Changelog

All notable changes to this project will be documented in this file.

v1.4.0 - 2021-07-27 -

general:

  • many technical adjustments to improve usability and transparency of MLAir

  • new FCN and CNN classes for easy NN model creation

  • new plots

new features:

  • new FCN class that can be customized in many ways (#284)

  • also new CNN class (#289)

  • added new bootstrap analysis method: mean bootstrapping (#300)

  • new data handler using FIR filters (#306)

  • performance measures are now stored in local files (#286)

  • histogram plots for inputs and targets (#299)

  • periodogram plots for filtered data (#298)

technical:

  • a calling run script can be stored inside experiment folder if reference to this script is parsed as argument (#99)

  • new callback to track epoch-runtime (#312)

  • added switch to use multiprocessing (#297)

  • customize maximum number of parallel processes (#308)

  • support non-monotonic window lead times (#313)

  • resolved bug with FileExistsError (#311)

  • resolved bug if no chemical is used at all (#307)

  • min/max scaler now scales between -1 and 1 (#302)

  • added missing offset parameter to some data handlers (#305)

  • improved data store logging (#304)

  • improved logging message on station removal in preprocessing (#294)

  • limited number of retries in JOIN module (#296)

  • adjusted competing skill score plot (#301)

  • transformation parameter check (#295)

  • implemented lazy data preprocessing for selected data handlers (#292)

  • fix bug in separation of scales data handler (#290)

v1.3.0 - 2021-02-24 - competitors and improved transformation

general:

  • release of official MLAir logo (#274)

  • new transformation schema for better independence of MLAir and data handler (#272)

  • competing models can be included in postprocessing for direct comparison (#198)

new features:

  • new helper functions for geographic issues (#280)

  • default data handler and inheritances can use min/max and log transformation (#276, #275)

  • include IntelliO3-ts model as reference via automatic download (#131)

technical:

  • experiment name now always includes target sampling type (#263)

  • competitive skill score plot is refactored (#260)

  • bug fix for climatological skill scores (#259)

  • bug fix for custom objects handling (#277)

  • bug fix for monitoring plots when multiple output branches are used (#278)

  • update requirements to newer version and dependencies (#262, #273)
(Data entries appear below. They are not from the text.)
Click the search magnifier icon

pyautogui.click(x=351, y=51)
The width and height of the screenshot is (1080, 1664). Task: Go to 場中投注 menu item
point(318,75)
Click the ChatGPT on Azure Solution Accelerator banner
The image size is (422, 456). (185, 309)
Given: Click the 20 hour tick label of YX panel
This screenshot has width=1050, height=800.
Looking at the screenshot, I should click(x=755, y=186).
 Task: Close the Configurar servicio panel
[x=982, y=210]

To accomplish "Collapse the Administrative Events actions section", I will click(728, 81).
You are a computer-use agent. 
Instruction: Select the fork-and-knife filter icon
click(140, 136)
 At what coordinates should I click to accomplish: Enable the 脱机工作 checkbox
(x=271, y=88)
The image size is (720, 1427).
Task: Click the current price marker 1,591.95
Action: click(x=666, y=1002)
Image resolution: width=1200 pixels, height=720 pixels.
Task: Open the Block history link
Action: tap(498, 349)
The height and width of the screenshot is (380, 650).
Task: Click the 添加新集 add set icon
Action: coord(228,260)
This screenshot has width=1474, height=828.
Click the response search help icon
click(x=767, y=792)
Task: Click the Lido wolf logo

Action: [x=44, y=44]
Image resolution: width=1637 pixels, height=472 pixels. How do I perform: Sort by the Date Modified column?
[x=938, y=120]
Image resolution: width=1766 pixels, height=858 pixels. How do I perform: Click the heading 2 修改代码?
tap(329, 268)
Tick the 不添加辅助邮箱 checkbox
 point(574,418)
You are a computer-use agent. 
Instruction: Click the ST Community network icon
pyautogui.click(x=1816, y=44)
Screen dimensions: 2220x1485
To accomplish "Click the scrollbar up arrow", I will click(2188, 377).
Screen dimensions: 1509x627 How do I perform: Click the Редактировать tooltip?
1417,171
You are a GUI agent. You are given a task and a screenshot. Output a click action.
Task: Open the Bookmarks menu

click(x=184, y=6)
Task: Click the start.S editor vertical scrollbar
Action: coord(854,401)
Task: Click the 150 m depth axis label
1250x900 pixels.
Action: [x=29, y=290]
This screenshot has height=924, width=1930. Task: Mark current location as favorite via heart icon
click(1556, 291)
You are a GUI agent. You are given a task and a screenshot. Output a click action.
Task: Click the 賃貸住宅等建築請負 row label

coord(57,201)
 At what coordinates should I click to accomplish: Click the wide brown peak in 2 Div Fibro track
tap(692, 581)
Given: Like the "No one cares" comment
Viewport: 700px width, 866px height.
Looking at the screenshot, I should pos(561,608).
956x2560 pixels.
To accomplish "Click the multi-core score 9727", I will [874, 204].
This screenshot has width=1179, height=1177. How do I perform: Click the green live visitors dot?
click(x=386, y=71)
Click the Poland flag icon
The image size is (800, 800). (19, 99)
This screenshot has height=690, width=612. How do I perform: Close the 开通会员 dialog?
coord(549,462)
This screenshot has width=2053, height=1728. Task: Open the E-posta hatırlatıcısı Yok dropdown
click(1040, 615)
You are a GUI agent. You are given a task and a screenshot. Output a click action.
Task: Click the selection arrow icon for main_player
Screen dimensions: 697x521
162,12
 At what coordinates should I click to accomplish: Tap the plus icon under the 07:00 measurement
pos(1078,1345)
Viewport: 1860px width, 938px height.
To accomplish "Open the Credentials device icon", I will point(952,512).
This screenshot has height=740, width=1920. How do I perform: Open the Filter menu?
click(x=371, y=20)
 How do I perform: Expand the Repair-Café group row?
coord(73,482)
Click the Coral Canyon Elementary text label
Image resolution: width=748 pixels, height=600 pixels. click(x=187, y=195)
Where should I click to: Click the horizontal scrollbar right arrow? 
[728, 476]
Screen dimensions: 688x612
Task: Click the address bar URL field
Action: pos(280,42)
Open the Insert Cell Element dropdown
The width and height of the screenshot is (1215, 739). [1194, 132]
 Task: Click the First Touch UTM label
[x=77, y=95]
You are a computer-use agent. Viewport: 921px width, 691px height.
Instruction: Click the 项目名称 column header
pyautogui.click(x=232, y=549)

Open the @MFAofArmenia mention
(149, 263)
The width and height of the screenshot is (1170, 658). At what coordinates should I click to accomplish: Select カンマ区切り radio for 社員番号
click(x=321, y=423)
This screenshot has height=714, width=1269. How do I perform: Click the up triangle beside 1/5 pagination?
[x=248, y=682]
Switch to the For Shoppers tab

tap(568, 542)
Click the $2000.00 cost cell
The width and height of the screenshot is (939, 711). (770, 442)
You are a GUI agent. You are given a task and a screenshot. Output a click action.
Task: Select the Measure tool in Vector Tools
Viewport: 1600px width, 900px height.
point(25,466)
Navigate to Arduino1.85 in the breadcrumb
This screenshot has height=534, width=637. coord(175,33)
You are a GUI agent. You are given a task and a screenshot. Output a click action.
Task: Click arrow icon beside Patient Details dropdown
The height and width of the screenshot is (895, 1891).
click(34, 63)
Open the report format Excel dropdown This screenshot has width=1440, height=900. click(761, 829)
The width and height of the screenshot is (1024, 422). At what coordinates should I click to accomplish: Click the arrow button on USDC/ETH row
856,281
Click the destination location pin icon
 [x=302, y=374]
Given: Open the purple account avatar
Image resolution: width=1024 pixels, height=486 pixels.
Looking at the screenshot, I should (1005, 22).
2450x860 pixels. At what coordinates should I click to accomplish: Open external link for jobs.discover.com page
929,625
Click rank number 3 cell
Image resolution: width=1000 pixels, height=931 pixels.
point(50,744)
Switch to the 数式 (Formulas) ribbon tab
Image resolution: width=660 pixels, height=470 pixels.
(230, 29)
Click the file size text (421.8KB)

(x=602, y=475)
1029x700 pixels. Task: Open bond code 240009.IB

  • HPC scripts are updated to work properly with parallel data processing (#281)

v1.2.1 - 2021-02-08 - bug fix for recursive import error

general:

  • applied bug fix

technical:

  • bug fix for recursive import error, (#269)

v1.2.0 - 2020-12-18 - parallel preprocessing and improved data handlers

general:

  • new plots

  • parallelism for faster preprocessing

  • improved data handler with mixed sampling types

  • enhanced test coverage

new features:

  • station map plot highlights now subsets on the map and displays number of stations for each subset (#227, #231)

  • two new data availability plots PlotAvailabilityHistogram (#191, #192, #223)

  • introduced parallel code in preprocessing if system supports parallelism (#164, #224, #225)

  • data handler DataHandlerMixedSampling (and inheritances) supports an offset parameter to end inputs at a different time than 00 hours (#220)

  • args for data handler DataHandlerMixedSampling (and inheritances) that differ for input and target can now be parsed as tuple (#229)

technical:

  • added templates for release and bug issues (#189)

  • improved test coverage (#236, #238, #239, #240, #241, #242, #243, #244, #245)

  • station map plot includes now number of stations for each subset (#231)

  • postprocessing plots are encapsulated in try except statements (#107)

  • updated git settings (#213)

  • bug fix for data handler (#235)

  • reordering and bug fix for preprocessing reporting (#207, #232)

  • bug fix for outdated system path style (#226)

  • new plots are included in default plot list (#211)

  • helpers/join connection to ToarDB (e.g. used by DefaultDataHandler) reports now which variable could not be loaded (#222)

  • plot PlotBootstrapSkillScore can now additionally highlight specific variables, but not included in postprocessing up to now (#201)

  • data handler DataHandlerMixedSampling has now a reduced data loading (#221)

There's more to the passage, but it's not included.